実は、この議員の取材を基に報じた新聞は他にもあり、そこには「党では5月にも総支部を発足させる予定だけに影響は必至」と記されていた。この文章からメドが立たないと読み取れるだろうか。記事は、統一選に関する「戦略練り直し」とする見出しで、文脈からは、私の国語力が劣っていないのであれば、影響はこの戦略についてと読み取ることができる。いずれにせよ、同じ取材源で、なぜ異なる内容になるのだろう。議員と事実を報じた新聞社の記者の2人が嘘をついていると言うのであろうか。

もう少し詳しく記すと、「メドが立たない」というのは、コメントの部分ではなく、記者の文章で書かれていた。「言った」とするのであれば、より真実味を出すためにコメントの中で記すのが一般的だ。そうしたなかったのは、"記者の良心"で痛む部分があったのではないかと勝手に想像する。状況証拠から、極めてねつ造の可能性が高く、先述した通り、百歩譲ってねつ造ではないとしても、明らかに事実に反する誤報だったのだ。

さて、なぜ、ねつ造記事が後を絶たないのであろうか。結論から言えば、記者が自分を能力以上に見せるため──それが一番と考えられる。

報道機関に所属する記者はサラリーマン。優秀な記者というのは、特ダネを連発、或いは優れた調査報道を行う記者を指すが、いずれも簡単に書けるものではない。これらの出稿がほとんどなければ、出世が難しくなるのはもちろん、若い段階から見切りを付けられ人事異動で記者から外されてしまうこともありうる。

なかなか、特ダネが取れない、分析に必要なデータが集まらない──私も現役の記者の時、正直焦りを感じることがあった。だからと言って、ねつ造をするという選択肢はまったくない、というか考えてもみなかった。

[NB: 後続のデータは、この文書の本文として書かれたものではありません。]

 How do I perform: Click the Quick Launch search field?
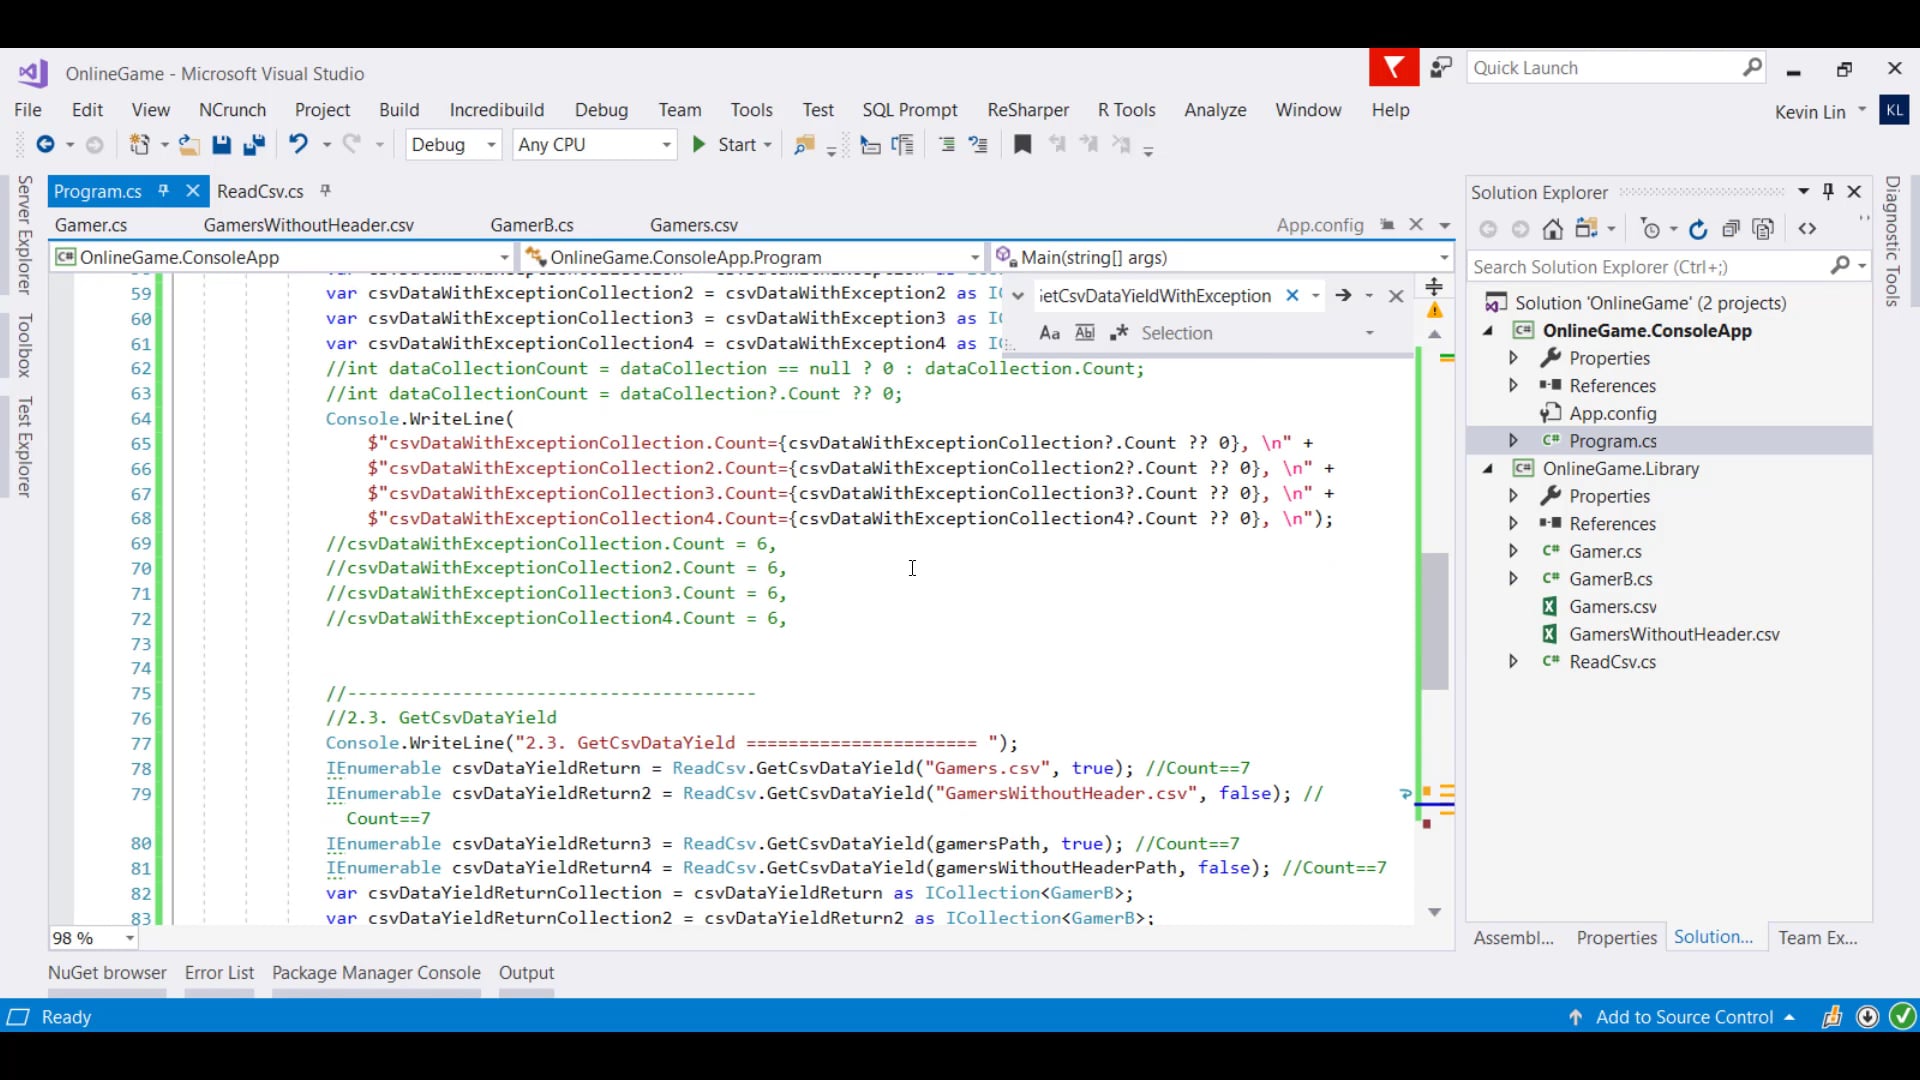pos(1602,68)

本社に戻りたい、希望部署に異動したい、給料を上げたい、出世したい──この点は、記者も一般のサラリーマンと変わらず必死なのだ。中には、そんなことには無頓着で、事実をひたすら追い求め、記者という仕事が好きで好きでたまらないといった記者も多い。そもそも、私の経験からモノを言えば、優秀な記者ほど、職人のように事実を追い求める姿勢だったように記憶する。

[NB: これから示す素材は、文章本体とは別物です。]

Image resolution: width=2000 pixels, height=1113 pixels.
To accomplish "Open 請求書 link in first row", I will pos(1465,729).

むろん、お世辞にも優秀とは言えなくても、"記者の良心"に従っていれさえすれば、一線を踏越えることはない。だから一概に、"記者のサラリーマン化"がねつ造を生む理由と私は思わないのである。

そう、最低でも備えなければならない"記者の良心"の有無なのだ。それは研修などの類で身に付けるものとは思えない。記者というのは優秀なだけで務まるものではなく、それを見抜く鋭い目が企業として求められのだ。"なってはいけない人"を採用してしまう、そして、そうした人を放置してしまう企業としての体質──これがねつ造記事を生む最も大きい要因と私は考える。

書かれた記事はニュースバリューとして、記者やデスクは大きいとは思わなかったかもしれない。しかし、激震の中で何とか頑張ろうと取り組んでいる私達にとって、1つ1つの取り組みが重要──それが歪められてしまったことが許せなかった。

この拙文を読んでいる現役の記者もいると思う。その方たちに「"記者の良心"を持っていますか?」と問いかけてみたい。